8. M. A______ critique par ailleurs la proportionnalité de sa détention sous l'angle d'une prétendue violation du principe de célérité. À cet égard, il relève que les informations données précédemment à la chambre administrative de la Cour de justice allaient dans le sens qu'un vol spécial pourrait être organisé d'ici à la fin de l'année 2024, ce qui s'avère finalement inexact puisque ce vol est à présent annoncé pour le deuxième trimestre de l'année 2025. Certes, le tribunal se questionne avec M. A______ sur la fiabilité des informations qui ont pu être fournies précédemment, mais cela ne signifie pas pour autant que sa détention serait disproportionnée. Il n'est en effet pas possible de retenir a posteriori une violation du principe de célérité, lorsque l'autorité compétente a ensuite poursuivi diligemment les démarches visant l'exécution du renvoi, ce qui est le cas en l'occurrence, ainsi que cela résulte de la date désormais fixée pour le vol spécial.
9. Quant au fait que la durée de la prolongation de trois mois serait disproportionnée, eu égard au fait que, selon le conseil de M. A______, le vol spécial serait en réalité prévu le 8 avril 2025, il est évident que, dans la mesure où la date d'un vol spécial doit être tenue confidentielle, une prolongation de détention peut être demandée pour une durée excédant plus ou moins largement cette date, plutôt que, à l'inverse, de permettre de déduire d'une durée de prolongation plus courte qu'elle sera la date vraisemblable d'un tel vol.
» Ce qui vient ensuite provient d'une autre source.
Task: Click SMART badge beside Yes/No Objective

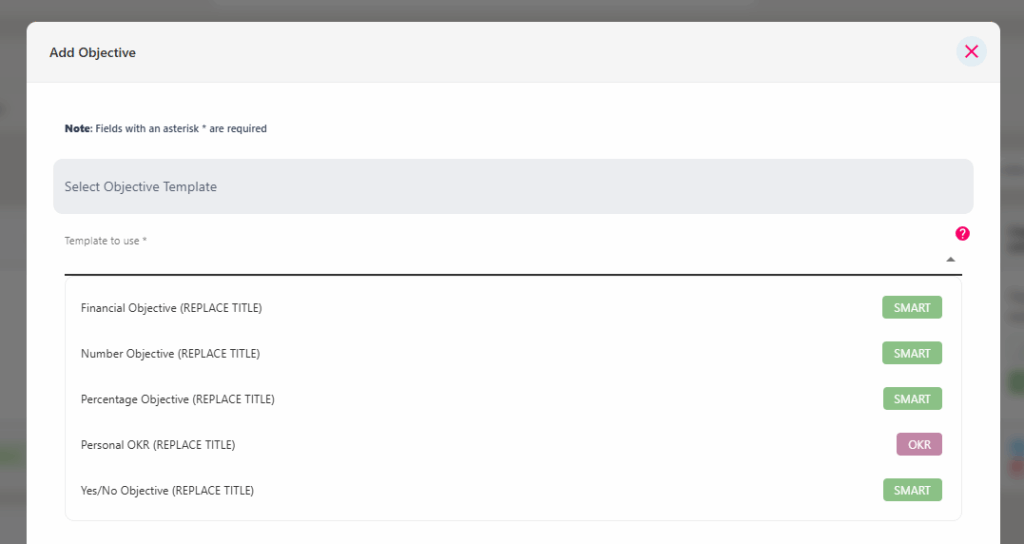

Sous l'angle de la proportionnalité, cette question demeure de toute façon sans incidence, puisque la détention doit prendre fin d'elle-même à la date du vol spécial.
10. Pour finir, M. A______ tire argument des raisons relatives à la confidentialité de cette date, soit la protection de la santé des personnes concernées afin qu'elles ne puissent pas tenter de se faire du mal juste avant leur départ, pour souligner que cela confirme l'inexigibilité de leur renvoi. Cette argumentation relève du sophisme, car elle présuppose faussement que la détermination d'une personne à empêcher son retour dans son pays démontrerait nécessairement qu'elle chercherait à échapper à des persécutions, alors qu'il peut exister une grande variété de motifs à une telle attitude.
11. Au vu de ce qui précède, la demande de prolongation de la détention administrative de M. A______ sera admise pour une durée de trois mois, soit jusqu'au 4 juillet 2025.
12. Conformément à l'art. 9 al. 6 LaLEtr, le présent jugement sera communiqué à M. A______, à son avocat et à l’OCPM. En vertu des art. 89 al. 2 et 111 al. 2 de la loi sur le Tribunal fédéral du 17 juin 2005 (LTF - RS 173.110), il sera en outre communiqué au secrétariat d'État aux migrations.
LE TRIBUNAL ADMINISTRATIF
DE PREMIÈRE INSTANCE
1. déclare recevable la demande de prolongation de la détention administrative de Monsieur A______ formée le 24 mars 2025 par l’office cantonal de la population et des migrations ;
2. prolonge la détention administrative de Monsieur A______ pour une durée de trois mois, soit jusqu'au 4 juillet 2025 ;
3. dit que, conformément aux art. 132 LOJ, 10 al. 1 LaLEtr et 65 LPA, le présent jugement est susceptible de faire l'objet d'un recours auprès de la chambre administrative de la Cour de justice (10 rue de Saint-Léger, case postale 1956, 1211 Genève 1) dans les 10 jours à compter de sa notification. L'acte de recours doit être dûment motivé et contenir, sous peine d'irrecevabilité, la désignation du jugement attaqué et les conclusions du recourant. Il doit être accompagné du présent jugement et des autres pièces dont dispose le recourant.
Au nom du Tribunal :
Le président
Olivier BINDSCHEDLER TORNARE
Copie conforme de ce jugement est communiquée à Monsieur A______, à son avocat, à l’office cantonal de la population et des migrations et au secrétariat d'État aux migrations.